* [SUPPLIED TEXT]:
This survey is recommended to everyone curious to any aspect of the modular isomorphism problem. The article is written in an accessible way and surveys a plethora of facets of the group algebra of a \(p\)-group \(P\) over a field \(F\) of characteristic \(p\), called modular group algebra. The focus of the survey is on: “which invariants are determined by the \(F\)-algebra structure of the group algebra \(FP\)?”.
The invariants surveyed are not limited to group theoretical ones. For example also connections and implications to the associated Lie algebra of Lazard (§4, §6), block theory (§2.2), group cohomology (§9.1), the Lie structure of the first Hochschild cohomology (§9.2), normal complements (§6.2, §9.6) and some profinite aspects (§9.4) are discussed. Furthermore, methods and concepts are often illustrated with examples.
The article starts with a survey on the various isomorphism problems for group rings formulated in the literature. Such problem, denoted (\(R\)-IP), asks whether a finite group \(G\) is determined by its group ring over \(R\) for \(R\) some specific choice of commutative ring. In case of \(FP\) one speaks of the Modular Isomorphism Problem (MIP). In this part, also some of the main contributions of the last \(80\) years are mentioned. Most interestingly, also for an expert in group rings, in Section 2 the author emphasizes the contrasting behaviour of the modular and integral group ring, culminating for the reader to understand the intriguing quote of Sandling: “the perspectives to study (\(\mathbb{Z}\)-IP) is notable by their absence in the situation of (MIP)”.
Next, after a compact but rather complete overview of the state-of-the-art on MISO in Section 3, the article gives a glimpse into the methods. First, in Section 4, dimension subgroups and the Bruaer-Jennings-Zassenhaus series is recalled. In particular, the reader will learn about the associated Lie algebra of Lazard and the Jennings basis. As already becomes apparent from Section 5 and 6, the later concepts have been instrumental in many advances on (MIP).

* [REQUESTS]:
A. Which section of the surveyed article does the review cite for block theory?
B. Give the records as a Markdown table with the columns "Item" and "Record text", starting with the line with "Switch to the 商品 results tab" and going on through the end of the records. Leave out blank lines and any pictures.
The review and the records were taken from separate sources.

* [DATA TO PROCESS]:

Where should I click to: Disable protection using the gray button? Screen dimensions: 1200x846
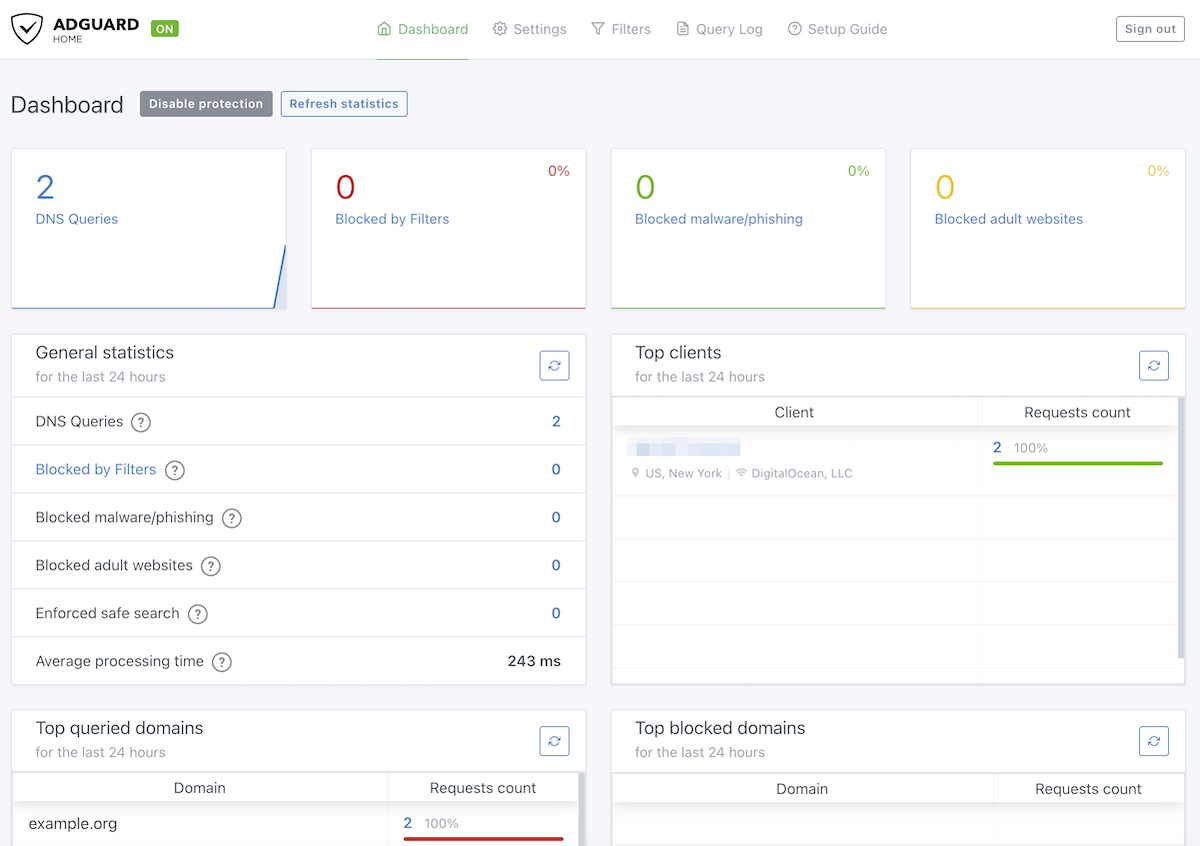[206, 104]
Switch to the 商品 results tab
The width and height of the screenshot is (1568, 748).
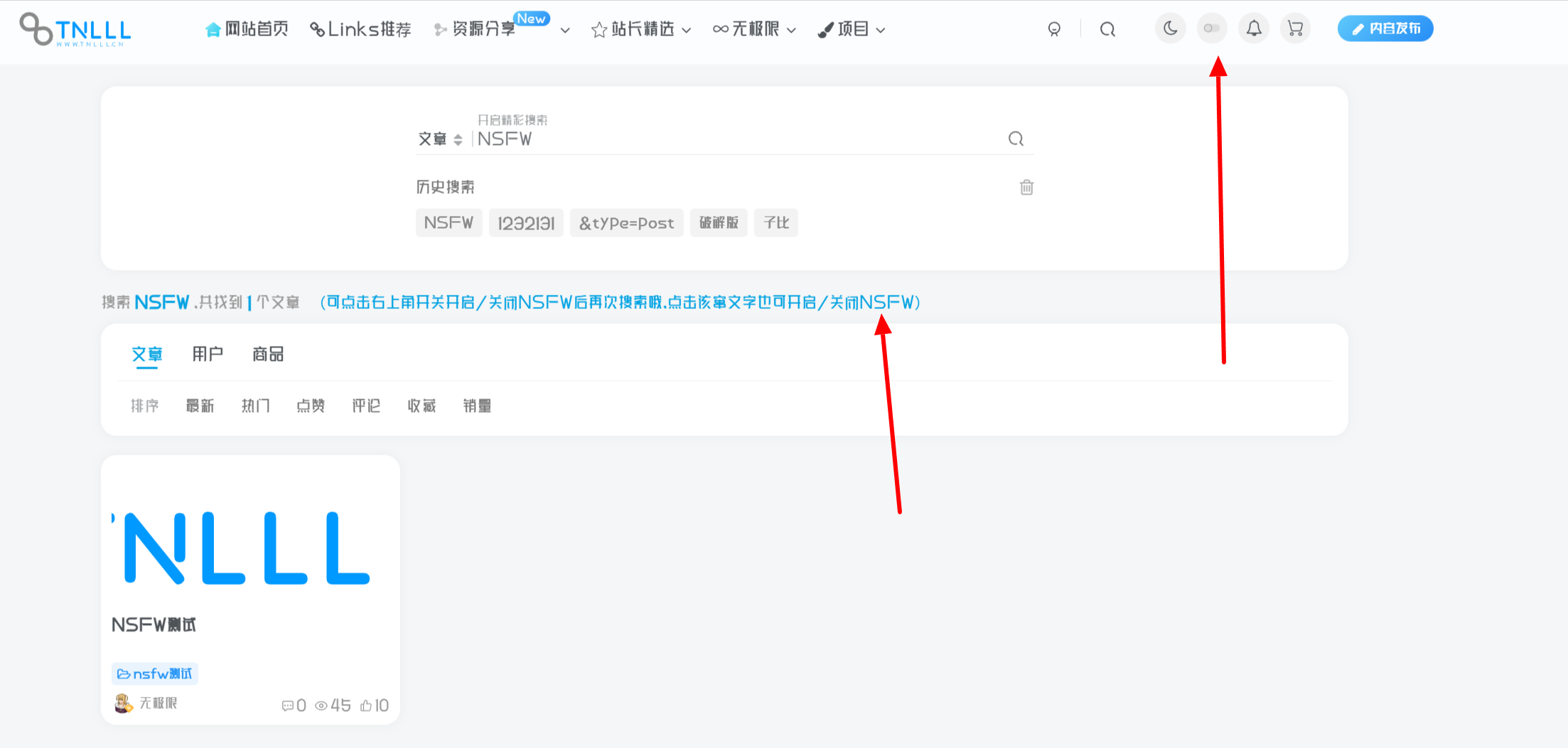(268, 354)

* [ANSWERS FOR THIS EXERCISE]:
A. Section 2.2

B.
| Item | Record text |
|---|---|
| 1 | Switch to the 商品 results tab |
| 2 | The width and height of the screenshot is (1568, 748). |
| 3 | (268, 354) |